Correlation was noted between DPOAEs (up to 8 kHz) and UHFA (up to 20 kHz) when used to detect ototoxicity in cisplatin patients. Results showed that they both detected the same ototoxicity; five of the ten patients (Yu et al., 2014). Correlation was further noted between DPOAEs and PTA in individuals with normal hearing (2 to 6 kHz). Moreover, extended high frequency (EHF) PTA (PTA) (up to 20 kHz) and DPOAEs (up to 8 kHz) were compared in patients receiving cisplatin. Although both EHF-PTA and DPOAE showed the same sensitivity in detecting ototoxicity, they did not produce the same results in all patients, and so perhaps the two tests can complement each other, not outweigh each other (Yu et al., 2014). A positive correlation was further noted in ordinary hearing persons between PTA and DPOAE at 2, 3, 4, 6 kHz (Campos & Carvalho, 2011).

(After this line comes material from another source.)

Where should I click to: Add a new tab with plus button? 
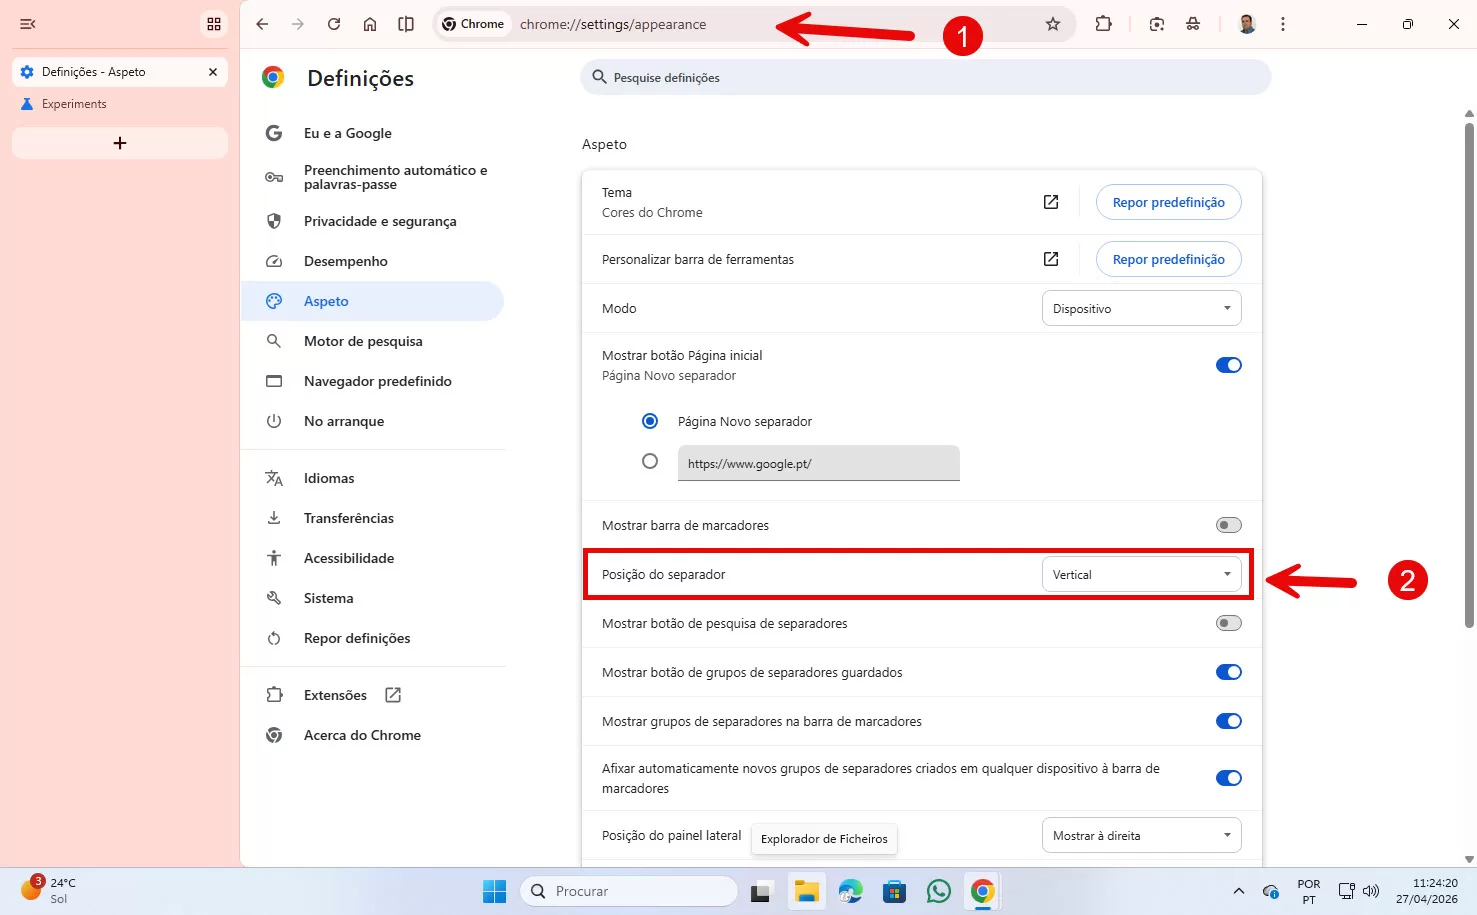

However, weak correlation between DPOAEs and PTA was observed in the industrial setting. This study stated that there is no relevant predictive relationship between DPOAEs and PTA to monitor noise-induced hearing loss (Wooles, Mulheran, Bray, Brewster &

Banerjee, 2015). Also, DPOAEs were shown to detect more hearing loss than PTA at 8.9,10 kHz (Daud, Mohamadi, Haron & Rahman, 2014), showing a reduced correlation between DPOAEs and UHFA.

In summary, both DPOAEs and PTA, specifically UHFA have a place in ototoxicity monitoring. Although there is a correspondence between the DPOAEs and PTA; the

relationship is not always consistent. This translates into the need for both DPOAEs and PTA, specifically UHFA to complement each other, instead of their use in isolation.